The result of the game of our bot shows that playing with oneself [self-play] can seriously increase the quality of machine learning systems, and increase it from a state far below the human level to the superman level, if there are appropriate computing powers. Within a month, our system rose from a state that hardly corresponded to the level of a good player to the state in which it beat the best professionals, and since then has continued to improve. The quality of the supervised depth learning system is determined by the training data set, but for systems that play with themselves, the available data set is automatically improved.
The change in the TrueSkill rating (similar to the Elo rating for chess) of our bot with time, calculated using simulation games between bots.
The project developed as follows. A rating of 15% of players is below 1.5K on the MMR scale; 58% of players have less than 3K; 99.99% of players are below 7.5K.
• May 1: First learningresultswith reinforcements in a simple Dota environment, where the Drow Ranger learns to fight hard-programmed Earthshaker.
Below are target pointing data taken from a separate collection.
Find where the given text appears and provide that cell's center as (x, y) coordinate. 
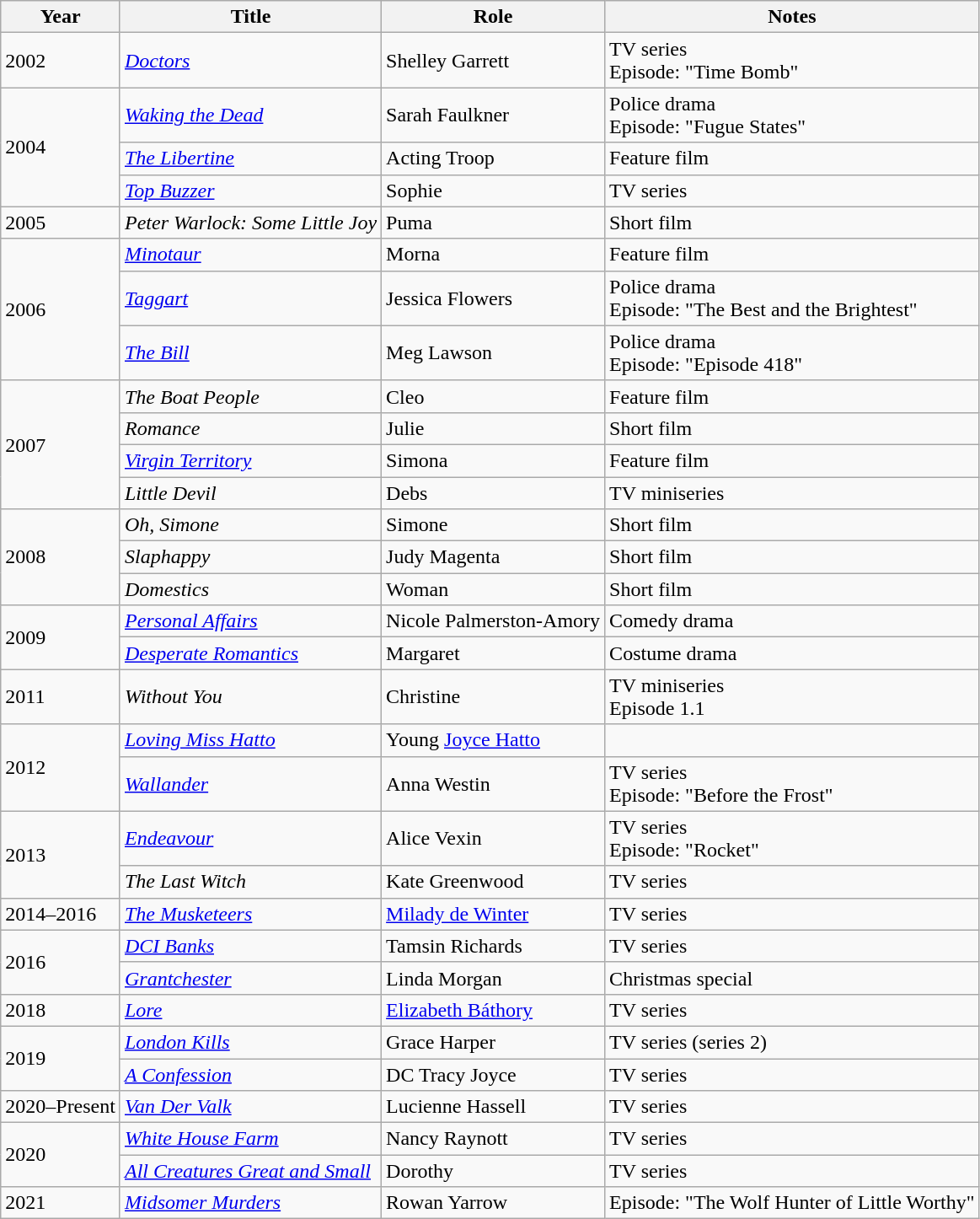
Rowan Yarrow (494, 1202)
2014–2016 (61, 913)
2021 (61, 1202)
Young Joyce Hatto (494, 740)
2005 (61, 222)
Lucienne Hassell (494, 1106)
Tamsin Richards (494, 945)
Simona (494, 460)
Puma (494, 222)
Police dramaEpisode: "Fugue States" (792, 115)
Debs (494, 493)
Minotaur (250, 254)
Role (494, 17)
Jessica Flowers (494, 298)
Milady de Winter (494, 913)
Top Buzzer (250, 190)
Taggart (250, 298)
The Musketeers (250, 913)
Year (61, 17)
Kate Greenwood (494, 881)
Notes (792, 17)
Midsomer Murders (250, 1202)
Cleo (494, 396)
2004 (61, 147)
Police dramaEpisode: "The Best and the Brightest" (792, 298)
Without You (250, 696)
2018 (61, 1009)
TV miniseriesEpisode 1.1 (792, 696)
Little Devil (250, 493)
2020–Present (61, 1106)
A Confession (250, 1074)
Grantchester (250, 977)
Doctors (250, 61)
2008 (61, 557)
2016 (61, 961)
Grace Harper (494, 1042)
TV seriesEpisode: "Rocket" (792, 838)
Sophie (494, 190)
Margaret (494, 653)
TV seriesEpisode: "Before the Frost" (792, 784)
Dorothy (494, 1170)
Morna (494, 254)
Domestics (250, 589)
White House Farm (250, 1138)
Shelley Garrett (494, 61)
Loving Miss Hatto (250, 740)
TV series (series 2) (792, 1042)
The Boat People (250, 396)
The Libertine (250, 158)
All Creatures Great and Small (250, 1170)
Christmas special (792, 977)
Wallander (250, 784)
Costume drama (792, 653)
Police dramaEpisode: "Episode 418" (792, 352)
Episode: "The Wolf Hunter of Little Worthy" (792, 1202)
Lore (250, 1009)
Sarah Faulkner (494, 115)
TV miniseries (792, 493)
TV seriesEpisode: "Time Bomb" (792, 61)
2009 (61, 637)
Personal Affairs (250, 621)
Peter Warlock: Some Little Joy (250, 222)
Title (250, 17)
Waking the Dead (250, 115)
The Bill (250, 352)
Acting Troop (494, 158)
Alice Vexin (494, 838)
Van Der Valk (250, 1106)
Linda Morgan (494, 977)
Desperate Romantics (250, 653)
Slaphappy (250, 557)
Romance (250, 428)
DC Tracy Joyce (494, 1074)
2020 (61, 1154)
Christine (494, 696)
Woman (494, 589)
London Kills (250, 1042)
2019 (61, 1058)
2012 (61, 767)
Meg Lawson (494, 352)
Julie (494, 428)
Comedy drama (792, 621)
Oh, Simone (250, 525)
2002 (61, 61)
Judy Magenta (494, 557)
Simone (494, 525)
2013 (61, 854)
2007 (61, 444)
Elizabeth Báthory (494, 1009)
Nicole Palmerston-Amory (494, 621)
2011 (61, 696)
Nancy Raynott (494, 1138)
DCI Banks (250, 945)
Virgin Territory (250, 460)
2006 (61, 309)
Endeavour (250, 838)
Anna Westin (494, 784)
The Last Witch (250, 881)
Scan for the cell matching the given text and deliver its (X, Y) coordinate at center. 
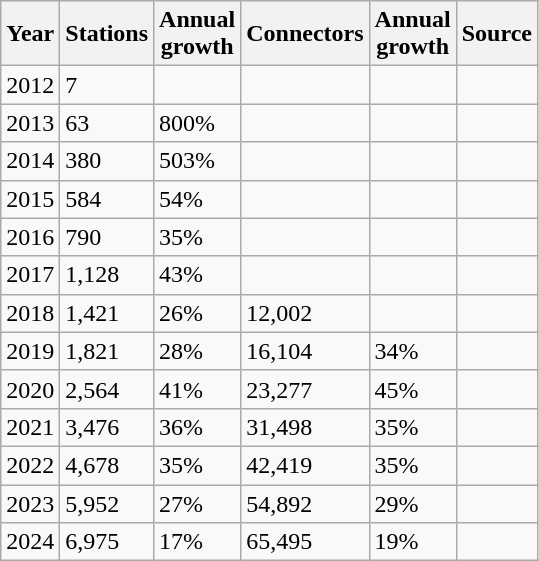
1,421 (107, 313)
2021 (30, 427)
16,104 (305, 351)
800% (198, 123)
2019 (30, 351)
Source (496, 34)
7 (107, 85)
65,495 (305, 542)
2018 (30, 313)
2020 (30, 389)
2017 (30, 275)
54% (198, 199)
2023 (30, 503)
5,952 (107, 503)
2013 (30, 123)
2012 (30, 85)
2022 (30, 465)
29% (412, 503)
17% (198, 542)
Connectors (305, 34)
36% (198, 427)
31,498 (305, 427)
2015 (30, 199)
63 (107, 123)
3,476 (107, 427)
2,564 (107, 389)
380 (107, 161)
584 (107, 199)
42,419 (305, 465)
2014 (30, 161)
4,678 (107, 465)
2024 (30, 542)
43% (198, 275)
2016 (30, 237)
Stations (107, 34)
45% (412, 389)
41% (198, 389)
1,128 (107, 275)
19% (412, 542)
28% (198, 351)
Year (30, 34)
790 (107, 237)
34% (412, 351)
1,821 (107, 351)
6,975 (107, 542)
27% (198, 503)
26% (198, 313)
12,002 (305, 313)
54,892 (305, 503)
23,277 (305, 389)
503% (198, 161)
From the cell containing the given text, extract its center point as [x, y] coordinate. 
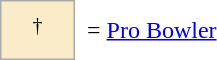
† [38, 30]
Extract the (x, y) coordinate from the center of the cell holding the provided text.  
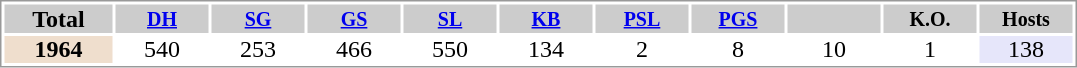
K.O. (930, 18)
550 (450, 50)
253 (258, 50)
466 (354, 50)
PSL (642, 18)
1 (930, 50)
2 (642, 50)
PGS (738, 18)
SG (258, 18)
DH (162, 18)
GS (354, 18)
SL (450, 18)
Total (58, 18)
8 (738, 50)
1964 (58, 50)
540 (162, 50)
Hosts (1026, 18)
134 (546, 50)
10 (834, 50)
138 (1026, 50)
KB (546, 18)
Output the (x, y) coordinate of the center of the cell containing the given text.  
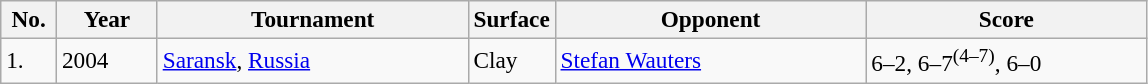
6–2, 6–7(4–7), 6–0 (1006, 60)
Clay (512, 60)
Tournament (312, 19)
No. (29, 19)
Opponent (710, 19)
Surface (512, 19)
1. (29, 60)
Saransk, Russia (312, 60)
Stefan Wauters (710, 60)
Score (1006, 19)
2004 (108, 60)
Year (108, 19)
From the cell containing the given text, extract its center point as (x, y) coordinate. 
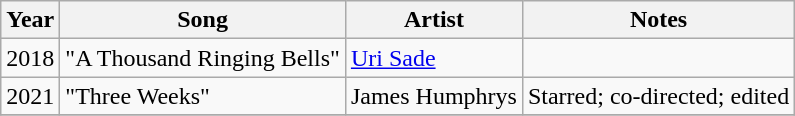
2021 (30, 96)
"Three Weeks" (203, 96)
Starred; co-directed; edited (658, 96)
2018 (30, 58)
Song (203, 20)
"A Thousand Ringing Bells" (203, 58)
Notes (658, 20)
Artist (434, 20)
James Humphrys (434, 96)
Year (30, 20)
Uri Sade (434, 58)
Determine the [X, Y] coordinate at the center of the cell enclosing the given text.  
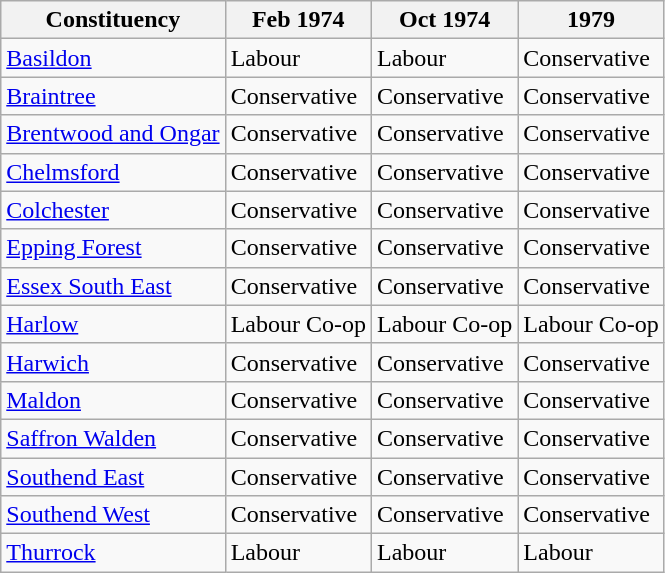
Maldon [113, 400]
Essex South East [113, 286]
Thurrock [113, 553]
Constituency [113, 20]
Harwich [113, 362]
Basildon [113, 58]
Braintree [113, 96]
Colchester [113, 210]
Chelmsford [113, 172]
Brentwood and Ongar [113, 134]
Harlow [113, 324]
Southend East [113, 477]
Southend West [113, 515]
Epping Forest [113, 248]
1979 [591, 20]
Feb 1974 [298, 20]
Oct 1974 [444, 20]
Saffron Walden [113, 438]
Detect which cell encompasses the target text, then output its [x, y] center coordinate. 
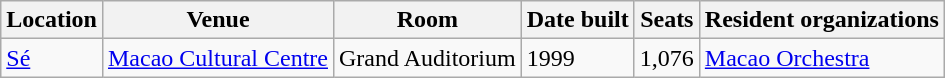
Macao Orchestra [822, 58]
Grand Auditorium [427, 58]
Seats [666, 20]
Location [52, 20]
Date built [578, 20]
Venue [218, 20]
Macao Cultural Centre [218, 58]
Resident organizations [822, 20]
1,076 [666, 58]
Room [427, 20]
1999 [578, 58]
Sé [52, 58]
Output the [X, Y] coordinate of the center of the cell containing the given text.  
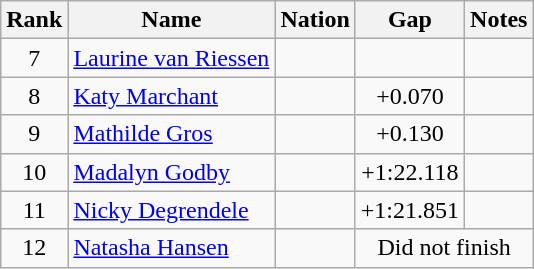
+0.130 [410, 134]
10 [34, 172]
Madalyn Godby [172, 172]
Notes [499, 20]
+1:22.118 [410, 172]
7 [34, 58]
Mathilde Gros [172, 134]
Nicky Degrendele [172, 210]
Nation [315, 20]
8 [34, 96]
12 [34, 248]
Gap [410, 20]
Name [172, 20]
+1:21.851 [410, 210]
Rank [34, 20]
9 [34, 134]
Did not finish [444, 248]
11 [34, 210]
Laurine van Riessen [172, 58]
Katy Marchant [172, 96]
Natasha Hansen [172, 248]
+0.070 [410, 96]
Return (X, Y) of the center of cell containing provided text 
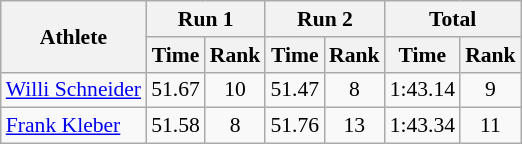
Athlete (74, 36)
Run 1 (206, 19)
51.67 (176, 90)
11 (490, 126)
10 (236, 90)
13 (354, 126)
9 (490, 90)
Run 2 (324, 19)
51.76 (294, 126)
Frank Kleber (74, 126)
51.47 (294, 90)
1:43.34 (422, 126)
Willi Schneider (74, 90)
51.58 (176, 126)
Total (453, 19)
1:43.14 (422, 90)
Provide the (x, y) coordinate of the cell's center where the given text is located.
• May 8: A tester with a MMR of 1.5K says that his results improve faster than that of a bot.
• Beginning of June: beat the tester with MMR 1,5K
• June 30: won most of the games from the MMR 3000 tester.
• July 8: For the first time, with a small margin, I won a semi-professional tester with MMR 7.5K.
• August 7: won Blitz (6.2K, former professional) 3-0, Pajkatt (8.5K, professional) 2-1, and CC & C (8.9K, professional) 3-0. They all agreed that SumaiL would figure out how to beat him.
• August 9: Arteezy won (10K, professional, one of the best players) 10-0. He said that SumaiL can handle this bot.
• August 10: SumaiL won (8.3K, professional, top 1 player) 6-0. The player said that the bot can not be defeated. Played with the version of the bot on August 9, won 2-1.
• August 11: Dendi won (7.3K, professional, former world champion) 2-0. 60% more wins than the version of August 10.
Game vs SumaiL
Task
In the full version of the game, players are fighting for 5 to 5, but in some tournaments there are also games 1 to 1. Our bot played according to standard tournament rules - we did not add special simplifications for AI.
The bot worked with the following interfaces:
• Observation: APIs designed to have the same capabilities as live players, concerning heroes, other characters of the game, and the surface next to the hero. The game is partially observable.
• Actions: accessible through the API, with a frequency comparable to a human, including movement to a specific place, attack and use of objects.
• Feedback: the bot receives rewards for the victory, as well as simple parameters, such as health and lastst .
We selected dozens of items available for the bot, and chose one to explore. We also separately trained on blocking creeps using traditional reinforcement training techniques, as this happens before a rival appears.
Bot plays against Arteezy
The International Tournament
Our approach, combining the game with ourselves and learning from outside, allowed us to significantly enhance the game of our bot from Monday to Thursday, while the tournament was going. Monday night Pajkatt won using an unusual assembly of items. We added this assembly to the list of available items.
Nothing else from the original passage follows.